The Power of His Name
Hi everyone! My name is Alicia and I am 22 this year. Before SOW, I never really saw a problem with my life (at least on the surface level). I had a loving family, close friendships I could trust in, and passion driving my future aspirations. I also thought I was a pretty solid Catholic; and basically thought I had my life together. But then all of a sudden, I didn't. All my plans started falling apart. I suffered from the aftermath of a toxic friendship, couldn't find a job, and felt pressure from my parents to either get a job or continue my studies as soon as possible. It didn't help that I was going through a period of severe spiritual dryness from the stagnant state my prayer life was in. In this state, my brokenness and self-condemnation grew. My relationship with God was practically non-existent at this point, and I knew Him only by name. I took all my pain and buried it deep within myself, to the point that my heart became numb. In my last attempt at holding onto some semblance of control over my life, I forced myself to sign up for a university course I didn't even like, convincing myself that this was the perfect plan for me. But the Lord had other plans for me.
My plans had all shifted by some divine intervention and the opportunity to attend the School of Witness (SOW) was presented to me. By God's grace, I sensed the desire to know Him grow in me, and experienced a stirring in my heart after reading my friend's SOW testimony. So I took courage and leapt into the unknown where I found myself in the school a few weeks later. When I stepped into SOW, I expected that the Lord would suddenly rid me of my brokenness and that I'd step out of the school knowing exactly what I should be doing next and that I'd somehow be a 'holier' person. But what I really desired, was a deeper relationship with a God I barely knew or trusted, let alone loved. I was expecting him to reveal himself to me through fireworks and explosions of extreme emotion, like joy, sadness, or even anger, but I felt nothing of the sort. Not even visions or major signs.
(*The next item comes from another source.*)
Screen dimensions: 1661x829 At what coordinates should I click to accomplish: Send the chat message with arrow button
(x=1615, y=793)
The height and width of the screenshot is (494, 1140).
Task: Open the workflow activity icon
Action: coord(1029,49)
The God that I had expected to come with a trumpet blast was nowhere to be found.
And so as the first few days passed, I questioned if the Lord was truly there for me, or working in me or if He even saw me. I struggled with a sense of belonging, and the loud intrusive voices of self condemnation that I had been struggling with for over three years, suddenly increased in frequency throughout my days. Thoughts like, "You don't belong here, you aren't enough, you aren't loved, the Lord won't come for you" played out in my mind. This wore me down to the point of despair. One day these voices were just too much to bear that I ran to the chapel and cried out, "Jesus, please save me!". Suddenly, there was silence. In that silence there was calm and peace, and I knew the Lord was present. He heard my cry and He came for me immediately. He silenced the storm that I had been trapped in for years when I surrendered my heart to Him for safe-keeping. That was the first time I experienced the true power of the name of Jesus Christ. And I haven't heard those negative voices since.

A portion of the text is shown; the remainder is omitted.